Os franceses tentavam perceber o que se passava e pediam assistência com urgência. Platini assumiu mais tarde que pensou que Battiston estava sem vida: “Ele não tinha pulso. Estava tão pálido”. O defesa acabou por ser conduzido para fora do relvado numa maca, acompanhado pelo médico e por Platini, que terá dado um beijo na mão do colega quando chegaram à linha lateral.
“Eu sabia que o guarda-redes ia sair. Eu vi-o mas era tarde de mais. Eu estava desesperado para marcar. (…) Não me lembro de muita coisa”, recordou Battiston a uma entrevista à FIFA TV. “Eu saí da baliza e o Patrick vinha a correr em direção a mim. Eu tinha os meus braços, pernas e joelhos bem abertos e saltei na sua direção. Virei-me para que o impacto não fosse tão forte”, disse Schumacher no mesmo programa da FIFA TV. “Quando o vi deitado sabia que ele estava lesionado. Ele não se mexia. O Platini e o Tigana estavam lá. Estava toda a gente à volta dele. Eu sabia que o jogo dele tinha acabado. Quando o vi sair do relvado percebi que era algo sério e eu tinha de jogar com esse pensamento na minha cabeça”, desabafou. Bom, tanto lamento para quem estava com aquele ar indiferente e louco para bater um pontapé de baliza…
O jogo só voltaria a ter golos no prolongamento. Trésor (92′) e Giresse (98′) colocariam os franceses a vencer por 3-1. Dificilmente perderiam a final no Santiago Bernabéu. Mas, e mesmo com uma lesão na coxa, Rummenigge entrou em campo para fazer tremer a defesa gaulesa. O avançado reduziria para 3-2 aos 102′ e Fischer empataria aos 108′. Que jogo de loucos! Vale a pena ver este resumo e sentir inveja por não vivermos estes tempos. A vitória acabaria por sorrir aos alemães em penáltis: 5-4. Alguns fraceses choravam e os alemães, após aquele penálti vitorioso de Hrubesch, saltavam felizes da vida.
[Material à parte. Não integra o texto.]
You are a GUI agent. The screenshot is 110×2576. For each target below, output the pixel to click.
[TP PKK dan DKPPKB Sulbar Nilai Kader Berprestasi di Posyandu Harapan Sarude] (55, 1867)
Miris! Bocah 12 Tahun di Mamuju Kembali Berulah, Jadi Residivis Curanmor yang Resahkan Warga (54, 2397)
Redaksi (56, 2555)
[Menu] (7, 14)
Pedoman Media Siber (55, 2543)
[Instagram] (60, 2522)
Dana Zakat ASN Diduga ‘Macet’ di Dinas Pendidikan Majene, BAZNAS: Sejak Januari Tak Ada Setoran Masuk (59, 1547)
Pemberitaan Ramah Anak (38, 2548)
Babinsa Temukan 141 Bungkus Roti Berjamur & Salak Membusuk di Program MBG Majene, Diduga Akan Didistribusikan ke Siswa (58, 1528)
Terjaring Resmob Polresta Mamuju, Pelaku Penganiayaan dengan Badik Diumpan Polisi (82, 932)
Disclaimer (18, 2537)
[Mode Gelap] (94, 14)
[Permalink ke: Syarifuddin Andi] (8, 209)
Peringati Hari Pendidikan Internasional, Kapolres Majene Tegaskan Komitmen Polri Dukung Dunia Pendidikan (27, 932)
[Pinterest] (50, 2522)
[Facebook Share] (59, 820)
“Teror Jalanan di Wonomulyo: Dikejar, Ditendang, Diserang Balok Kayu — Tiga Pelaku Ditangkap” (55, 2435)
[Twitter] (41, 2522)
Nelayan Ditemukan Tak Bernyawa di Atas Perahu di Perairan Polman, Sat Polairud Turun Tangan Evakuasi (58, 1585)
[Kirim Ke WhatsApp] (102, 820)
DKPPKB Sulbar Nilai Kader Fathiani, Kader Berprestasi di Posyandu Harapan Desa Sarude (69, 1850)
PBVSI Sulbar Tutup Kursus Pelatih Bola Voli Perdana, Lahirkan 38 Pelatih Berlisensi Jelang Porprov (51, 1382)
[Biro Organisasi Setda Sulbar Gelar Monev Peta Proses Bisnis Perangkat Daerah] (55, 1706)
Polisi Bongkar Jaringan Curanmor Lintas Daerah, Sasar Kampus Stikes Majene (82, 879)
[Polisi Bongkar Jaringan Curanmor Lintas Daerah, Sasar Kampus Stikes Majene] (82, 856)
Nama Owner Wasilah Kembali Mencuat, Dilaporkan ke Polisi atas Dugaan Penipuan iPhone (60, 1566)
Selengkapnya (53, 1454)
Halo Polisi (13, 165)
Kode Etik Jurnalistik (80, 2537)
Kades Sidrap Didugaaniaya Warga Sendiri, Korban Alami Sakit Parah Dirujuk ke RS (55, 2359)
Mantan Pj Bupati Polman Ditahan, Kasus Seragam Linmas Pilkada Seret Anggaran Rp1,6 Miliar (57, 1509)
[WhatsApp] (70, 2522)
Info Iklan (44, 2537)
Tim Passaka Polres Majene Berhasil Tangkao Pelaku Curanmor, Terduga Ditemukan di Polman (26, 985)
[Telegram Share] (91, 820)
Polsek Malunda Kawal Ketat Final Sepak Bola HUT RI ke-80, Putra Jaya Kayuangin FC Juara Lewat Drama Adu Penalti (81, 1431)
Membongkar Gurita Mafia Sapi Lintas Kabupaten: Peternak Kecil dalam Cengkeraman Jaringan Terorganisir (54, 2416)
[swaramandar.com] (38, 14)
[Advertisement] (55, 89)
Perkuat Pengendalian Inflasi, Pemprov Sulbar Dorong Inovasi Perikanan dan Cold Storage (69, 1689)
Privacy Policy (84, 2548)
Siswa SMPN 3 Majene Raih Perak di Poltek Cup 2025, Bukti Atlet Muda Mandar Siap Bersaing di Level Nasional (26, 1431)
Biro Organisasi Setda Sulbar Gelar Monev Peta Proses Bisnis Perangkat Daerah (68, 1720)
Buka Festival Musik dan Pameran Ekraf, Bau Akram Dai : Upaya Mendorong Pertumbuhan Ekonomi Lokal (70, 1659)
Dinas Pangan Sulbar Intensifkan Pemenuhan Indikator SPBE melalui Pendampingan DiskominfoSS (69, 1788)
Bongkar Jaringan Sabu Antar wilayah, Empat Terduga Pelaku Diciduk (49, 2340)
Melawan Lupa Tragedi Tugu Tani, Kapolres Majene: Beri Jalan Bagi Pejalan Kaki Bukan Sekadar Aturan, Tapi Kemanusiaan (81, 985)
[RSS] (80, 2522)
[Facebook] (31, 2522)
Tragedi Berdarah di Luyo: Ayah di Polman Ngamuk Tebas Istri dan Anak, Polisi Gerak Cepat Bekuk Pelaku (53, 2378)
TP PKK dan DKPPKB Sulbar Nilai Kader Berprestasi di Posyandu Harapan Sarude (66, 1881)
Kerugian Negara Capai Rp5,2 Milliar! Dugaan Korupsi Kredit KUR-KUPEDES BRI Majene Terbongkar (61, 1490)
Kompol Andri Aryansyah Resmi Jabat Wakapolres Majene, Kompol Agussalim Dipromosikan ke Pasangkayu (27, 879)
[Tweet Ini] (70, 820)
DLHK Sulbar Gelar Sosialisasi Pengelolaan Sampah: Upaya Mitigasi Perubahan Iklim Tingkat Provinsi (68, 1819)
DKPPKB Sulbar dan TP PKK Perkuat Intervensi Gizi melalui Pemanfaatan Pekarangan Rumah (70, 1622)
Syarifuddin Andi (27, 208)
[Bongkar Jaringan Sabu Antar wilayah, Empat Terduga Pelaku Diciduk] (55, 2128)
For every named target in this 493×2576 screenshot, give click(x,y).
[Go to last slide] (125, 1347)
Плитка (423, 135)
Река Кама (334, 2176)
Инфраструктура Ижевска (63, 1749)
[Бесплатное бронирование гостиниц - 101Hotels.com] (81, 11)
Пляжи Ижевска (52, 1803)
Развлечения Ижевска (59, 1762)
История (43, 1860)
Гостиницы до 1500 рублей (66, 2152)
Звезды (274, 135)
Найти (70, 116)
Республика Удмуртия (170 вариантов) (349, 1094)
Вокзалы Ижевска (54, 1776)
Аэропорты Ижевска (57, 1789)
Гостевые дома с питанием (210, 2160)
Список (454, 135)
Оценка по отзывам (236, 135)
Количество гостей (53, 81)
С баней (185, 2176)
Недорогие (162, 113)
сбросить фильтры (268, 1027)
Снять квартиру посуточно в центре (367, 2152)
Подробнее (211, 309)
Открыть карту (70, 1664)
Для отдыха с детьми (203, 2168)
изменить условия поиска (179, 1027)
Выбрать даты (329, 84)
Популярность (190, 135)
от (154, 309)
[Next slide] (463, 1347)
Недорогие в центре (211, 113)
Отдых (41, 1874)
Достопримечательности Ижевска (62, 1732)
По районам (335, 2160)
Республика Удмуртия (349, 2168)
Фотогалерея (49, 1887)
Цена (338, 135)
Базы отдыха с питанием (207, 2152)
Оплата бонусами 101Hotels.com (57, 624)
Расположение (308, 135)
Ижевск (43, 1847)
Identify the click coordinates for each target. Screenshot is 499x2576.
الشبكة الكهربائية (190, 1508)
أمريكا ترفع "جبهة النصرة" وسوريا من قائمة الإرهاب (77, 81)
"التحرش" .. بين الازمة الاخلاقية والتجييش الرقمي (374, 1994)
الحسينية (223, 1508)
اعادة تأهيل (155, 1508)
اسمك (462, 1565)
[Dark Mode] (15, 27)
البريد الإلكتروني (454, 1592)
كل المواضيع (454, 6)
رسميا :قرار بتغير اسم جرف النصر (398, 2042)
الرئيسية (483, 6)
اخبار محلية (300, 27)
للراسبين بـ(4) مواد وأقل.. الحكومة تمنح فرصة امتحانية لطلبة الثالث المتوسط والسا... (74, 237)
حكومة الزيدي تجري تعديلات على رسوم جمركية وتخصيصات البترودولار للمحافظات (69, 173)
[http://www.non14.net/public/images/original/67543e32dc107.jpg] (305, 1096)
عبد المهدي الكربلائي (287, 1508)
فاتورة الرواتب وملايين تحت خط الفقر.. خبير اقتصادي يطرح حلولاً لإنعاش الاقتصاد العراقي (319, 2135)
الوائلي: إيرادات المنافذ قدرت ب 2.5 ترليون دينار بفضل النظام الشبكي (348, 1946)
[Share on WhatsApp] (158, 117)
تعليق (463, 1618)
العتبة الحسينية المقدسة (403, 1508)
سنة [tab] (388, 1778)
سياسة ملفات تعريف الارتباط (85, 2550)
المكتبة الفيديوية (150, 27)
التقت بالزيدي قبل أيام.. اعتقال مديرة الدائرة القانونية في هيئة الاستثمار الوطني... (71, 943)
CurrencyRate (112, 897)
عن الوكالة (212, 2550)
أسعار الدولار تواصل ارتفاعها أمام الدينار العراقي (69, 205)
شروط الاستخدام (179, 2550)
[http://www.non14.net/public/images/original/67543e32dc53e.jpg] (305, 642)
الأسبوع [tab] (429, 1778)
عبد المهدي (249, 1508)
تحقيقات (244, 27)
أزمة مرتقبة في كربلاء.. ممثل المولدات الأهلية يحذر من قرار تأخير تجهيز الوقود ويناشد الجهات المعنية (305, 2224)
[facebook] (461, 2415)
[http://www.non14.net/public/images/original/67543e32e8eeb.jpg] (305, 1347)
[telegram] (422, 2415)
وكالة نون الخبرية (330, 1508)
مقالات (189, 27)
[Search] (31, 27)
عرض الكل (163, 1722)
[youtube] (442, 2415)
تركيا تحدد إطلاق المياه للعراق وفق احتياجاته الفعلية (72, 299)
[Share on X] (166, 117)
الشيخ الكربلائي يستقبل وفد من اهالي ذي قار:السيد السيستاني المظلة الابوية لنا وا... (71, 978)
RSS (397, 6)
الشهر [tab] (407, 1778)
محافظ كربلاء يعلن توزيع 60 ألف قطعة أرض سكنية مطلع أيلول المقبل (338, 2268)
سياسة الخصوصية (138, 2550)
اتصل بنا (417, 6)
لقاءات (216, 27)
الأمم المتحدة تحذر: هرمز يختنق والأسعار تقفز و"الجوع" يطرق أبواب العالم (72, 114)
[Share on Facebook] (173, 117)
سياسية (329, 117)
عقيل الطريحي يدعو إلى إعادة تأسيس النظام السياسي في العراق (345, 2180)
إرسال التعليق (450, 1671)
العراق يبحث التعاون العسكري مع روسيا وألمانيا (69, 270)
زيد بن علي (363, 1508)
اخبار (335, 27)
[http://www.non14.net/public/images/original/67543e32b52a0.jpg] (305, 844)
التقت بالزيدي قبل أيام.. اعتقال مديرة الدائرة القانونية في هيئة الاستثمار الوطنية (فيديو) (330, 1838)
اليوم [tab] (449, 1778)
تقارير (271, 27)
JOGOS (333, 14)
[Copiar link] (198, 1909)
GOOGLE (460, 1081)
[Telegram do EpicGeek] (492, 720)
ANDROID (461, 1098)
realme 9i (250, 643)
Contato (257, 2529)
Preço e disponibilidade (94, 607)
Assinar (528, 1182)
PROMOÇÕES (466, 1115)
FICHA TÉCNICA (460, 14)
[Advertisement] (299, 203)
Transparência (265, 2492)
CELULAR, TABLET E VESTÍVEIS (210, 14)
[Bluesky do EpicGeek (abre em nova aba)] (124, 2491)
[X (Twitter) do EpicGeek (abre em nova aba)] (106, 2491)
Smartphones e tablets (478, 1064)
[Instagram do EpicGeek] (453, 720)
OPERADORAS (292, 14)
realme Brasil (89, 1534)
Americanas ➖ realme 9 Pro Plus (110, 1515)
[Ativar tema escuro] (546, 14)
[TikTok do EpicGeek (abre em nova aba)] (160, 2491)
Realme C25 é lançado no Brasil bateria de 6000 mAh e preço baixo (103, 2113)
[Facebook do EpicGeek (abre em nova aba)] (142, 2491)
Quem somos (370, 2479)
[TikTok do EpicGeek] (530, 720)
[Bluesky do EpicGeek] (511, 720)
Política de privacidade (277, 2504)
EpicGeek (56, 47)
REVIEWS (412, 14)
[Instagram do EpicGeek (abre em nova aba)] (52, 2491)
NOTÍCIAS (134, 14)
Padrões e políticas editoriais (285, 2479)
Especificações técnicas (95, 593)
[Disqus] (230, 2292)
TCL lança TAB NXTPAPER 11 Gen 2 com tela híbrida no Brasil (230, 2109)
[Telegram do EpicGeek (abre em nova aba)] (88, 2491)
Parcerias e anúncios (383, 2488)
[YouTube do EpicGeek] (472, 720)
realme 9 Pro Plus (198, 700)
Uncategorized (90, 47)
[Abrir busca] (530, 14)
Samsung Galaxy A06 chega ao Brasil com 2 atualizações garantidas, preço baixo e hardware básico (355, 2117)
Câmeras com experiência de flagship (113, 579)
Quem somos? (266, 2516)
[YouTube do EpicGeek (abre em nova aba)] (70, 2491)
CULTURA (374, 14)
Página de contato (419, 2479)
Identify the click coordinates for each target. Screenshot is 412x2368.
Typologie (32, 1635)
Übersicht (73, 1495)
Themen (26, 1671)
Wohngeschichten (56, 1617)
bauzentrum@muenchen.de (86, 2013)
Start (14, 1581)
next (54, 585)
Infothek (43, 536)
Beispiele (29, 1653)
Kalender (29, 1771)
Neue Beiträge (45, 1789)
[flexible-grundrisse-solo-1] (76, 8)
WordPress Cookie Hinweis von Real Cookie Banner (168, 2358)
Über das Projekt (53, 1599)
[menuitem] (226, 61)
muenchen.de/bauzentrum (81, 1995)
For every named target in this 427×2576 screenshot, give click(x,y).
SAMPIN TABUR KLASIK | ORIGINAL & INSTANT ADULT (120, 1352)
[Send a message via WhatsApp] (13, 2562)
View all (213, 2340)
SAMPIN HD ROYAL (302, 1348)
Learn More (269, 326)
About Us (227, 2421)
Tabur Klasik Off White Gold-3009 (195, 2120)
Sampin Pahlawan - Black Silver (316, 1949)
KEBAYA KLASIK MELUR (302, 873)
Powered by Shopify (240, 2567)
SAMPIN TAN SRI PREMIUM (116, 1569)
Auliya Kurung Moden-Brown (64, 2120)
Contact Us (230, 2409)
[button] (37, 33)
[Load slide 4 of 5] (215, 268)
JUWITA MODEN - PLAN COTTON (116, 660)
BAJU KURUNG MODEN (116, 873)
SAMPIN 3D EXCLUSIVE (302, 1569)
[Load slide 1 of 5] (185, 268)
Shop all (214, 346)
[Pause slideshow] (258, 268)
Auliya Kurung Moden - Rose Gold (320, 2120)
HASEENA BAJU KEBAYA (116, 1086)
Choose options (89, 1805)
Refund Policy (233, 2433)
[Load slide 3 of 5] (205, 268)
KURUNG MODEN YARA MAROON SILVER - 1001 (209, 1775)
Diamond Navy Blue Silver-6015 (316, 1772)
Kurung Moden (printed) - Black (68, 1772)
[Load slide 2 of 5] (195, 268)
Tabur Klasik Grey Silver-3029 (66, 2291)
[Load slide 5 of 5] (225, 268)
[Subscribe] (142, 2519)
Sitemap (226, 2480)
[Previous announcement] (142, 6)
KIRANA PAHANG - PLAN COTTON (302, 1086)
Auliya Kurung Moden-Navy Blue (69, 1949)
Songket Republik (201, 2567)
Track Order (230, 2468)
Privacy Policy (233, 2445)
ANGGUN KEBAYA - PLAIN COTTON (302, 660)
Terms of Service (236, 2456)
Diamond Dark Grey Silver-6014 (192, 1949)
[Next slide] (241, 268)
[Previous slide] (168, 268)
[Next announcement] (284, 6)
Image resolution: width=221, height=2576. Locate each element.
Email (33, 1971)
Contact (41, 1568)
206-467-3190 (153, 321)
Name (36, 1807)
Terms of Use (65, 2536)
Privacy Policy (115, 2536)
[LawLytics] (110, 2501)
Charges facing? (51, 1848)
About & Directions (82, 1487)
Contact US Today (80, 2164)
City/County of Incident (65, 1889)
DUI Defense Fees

“Foi a melhor partida que joguei. Foi um jogo que quase deu ataques cardíacos aos adeptos nas bancadas”, disse Schumacher. E quanto a Battiston? “O mais importante para mim é que tive a oportunidade de pedir desculpas ao Patrick. Não interessa o que as pessoas dizem ou a comunicação social, o Patrick aceitou as minhas desculpas e estou contente porque deixámos este incidente para trás”, disse o ex-guarda-redes, agora gestor de uma agência de marketing.